It is appropriate to briefly mention the form of the evidence at this point. Mr Tickner has produced 5 witness statements in support of the applications. His statements provide the background to the claims, his opinion on the evidence produced by Mr Gajjar and provide responses to Mr Gajjar's evidence on behalf of Mr Saatchi. An example relates to the failure of Mr Gajjar to pay for his allotted shares in the Company. Solicitors acting for Mr Gajjar, Mishcon de Reya, wrote stating that the outstanding sum was treated as a loan and accepted that the purported loan of £10,000 remains outstanding. Mr Tickner states that Mishcon de Reya also “assert that it was subsequently orally agreed between Mr Saatchi and Mr Gajjar that it only falls to be repaid on sale of the CSRG warehouse property…. Mr Saatchi rejects this assertion.” Other terms are used such as “Mr Saatchi recollects”. The background evidence is valuable although Mr Gajjar comments that Mr Tickner has provided a one-sided version that does not provide a full history of their business relationship. The evidence in Mr Tickner's witness statement of what Mr Saatchi has told him is hearsay. His opinion evidence is inadmissible. The importance of witness statements from the main protagonists should not be underestimated. They are required to evaluate whether to decide to grant or refuse permission to continue with a derivative claim. During the hearing the court was informed that Mr Munasinghe and Mr Saatchi, who Mr Tickner relies upon as sources for his knowledge information and belief, would provide a statement, signed with a statement of truth, stating that references in Mr Tickner's statement to their instructions to him are true and accurate. By contrast Mr Gajjar provides a witness statement signed with a statement of truth. I shall lend such weight as is appropriate to the evidence before the court.

The Company 2012–2018

10

According to Mr Tickner, Mr Saatchi recollects that in 2012 Mr Gajjar had suggested that costs could be saved by purchasing a warehouse for storage, rather than leasing. Mr Saatchi was keen to save costs.

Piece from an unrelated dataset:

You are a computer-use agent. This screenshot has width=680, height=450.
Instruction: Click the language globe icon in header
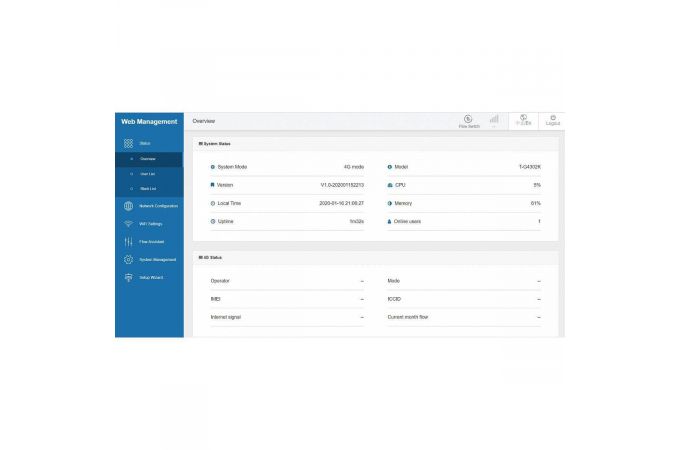click(523, 119)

It is accepted that Mr Gajjar raised the idea that if a warehouse was purchased it could generate an income by renting unused space. Mr Tickner states: “Mr Saatchi had reservations about the proposal as he had no experience of buying commercial property but was content to put his trust in Mr Gajjar's judgment.” Such trust is consistent with the evidence of Mr Heffernan. He says: “Mr Saatchi relies on his advisers and senior employees like Mr Gajjar to make clear to him material differences between any legal arrangements and the underlying economics and commercial reality.” It is also consistent with the evidence that Mr Saatchi broke with his tradition of using only one of the “big four” accountants to audit and deal with his personal and business finances. Although Mr Tickner's evidence is that Mr Saatchi does not know the circumstances in which an alternative accountant was engaged, Mr Heffernan's evidence contradicts this position. He says Mr Gajjar's had advised that the appointment of John Savva & Co would save costs. It is not disputed Mr Gajjar produced a lease versus ownership analysis and explained to Mr Saatchi: “that the purchase of a property would be more beneficial”. It is not disputed that Mr Savva recommended that a company be incorporated for the purpose of holding any property.

11

In any event CSRG Ltd (the initials of Mr Saatchi and Mr Gajjar) was incorporated on 4 October 2012.

12

Mr Gajjar says he discussed the idea with Mr Heffernan, but Mr Heffernan does not recall the discussions. In an e-mail dated 7 March 2013 timed at 22:21 Mr Gajjar wrote: “I absolutely understand Charles and hence why this is a big decision which I am more than happy for you to drive me nuts with!”. This supports Mr Gajjar's contention that Mr Saatchi was fully aware of the arrangements and had some involvement in the decision making. Mr Gajjar explains in the e-mail: “20,000 sqft of space should house everything comfortably and safely with adequate space for manoeuvring. The property in question is 21,434 sqft…….all other costs such as rates, utilities etc would stay the same. So the saving between renting and buying would be between £170k–£260k pa.” As regards the Company and use of the proposed purchase he said “As you know Triptych is owned 50% by both you and I. Both put in £10k each 3 years ago and as mentioned above, nothing has been taken out and is being run on a “cost plus small margin” basis. You are the main client and no...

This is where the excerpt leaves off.